When Pulp Worlds Collide! The Moon Man and Doctor Satan, hero and villain of their own pulp magazines, meet here for the first time ever in the cross-over that will leave you spellbound and begging for more. Illustrated by Rob Davis and Bradley Walton, with an eye-popping wrap-around cover by Tom Floyd. This edition also includes 2 short stories by Ron Fortier: “Lady Arcane – Mistress of Magic” and “Angel In His Sights” as bonus pieces in this pulp fiction masterpiece.

Pulp fiction masterpiece? That’s strong words — but in this case, they’re well deserved. The Hounds of Hell was the first “New Pulp” book I read. I’d grown up on the classics, of course, and I was reading lots of stuff that could be described as pulpy back in 2006… but when I stumbled upon The Hounds of Hell, I was blown away. This was straight-on pulp that called itself that. It featured two classic pulp characters (The Moon Man & Doctor Satan) in a crossover clash. It was pure cool. I had already been working on my first pulp novel (Conquerors of Shadow, reprinted by Pro Se in The Family Grace) but this was the book that cemented in my mind that I could do more of this… I could do the kind of pulp that I really loved, the masked vigilante stuff. Without this book, I wouldn’t have kept writing my own pulp stories — so you wouldn’t have seen The Rook or Lazarus Gray. Now, that may not be a good thing if you don’t like my work but it’s true nonetheless! The impact on my own work can be seen in the way I’ve used The Moon Man (in The Rook Volume One), Ascott Keane (in The Rook and Rabbit Heart) and Doctor Satan (in The Rook and, soon, Lazarus Gray).

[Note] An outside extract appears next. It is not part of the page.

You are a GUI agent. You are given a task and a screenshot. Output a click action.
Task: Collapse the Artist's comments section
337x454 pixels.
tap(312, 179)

Anyway, what Ron and Gordon do here is take two different characters and throw them together in a really fun way, emphasizing each supporting cast to the fullest. The villains are dastardly and the heroes are inspirational. It’s all that good pulp should be! The interior art Rob Davis is perfectly suited to the story and was a great reminder of the days when pulps contained interior art. Again, this is one reason why I usually insist on having art in my books!

Obviously, considering how much this work has inspired me, I’d heartily recommend it to anyone looking for a good time. Is it High Art? Well, no. It’s a fun romp, full of escapist pleasure. Embrace it.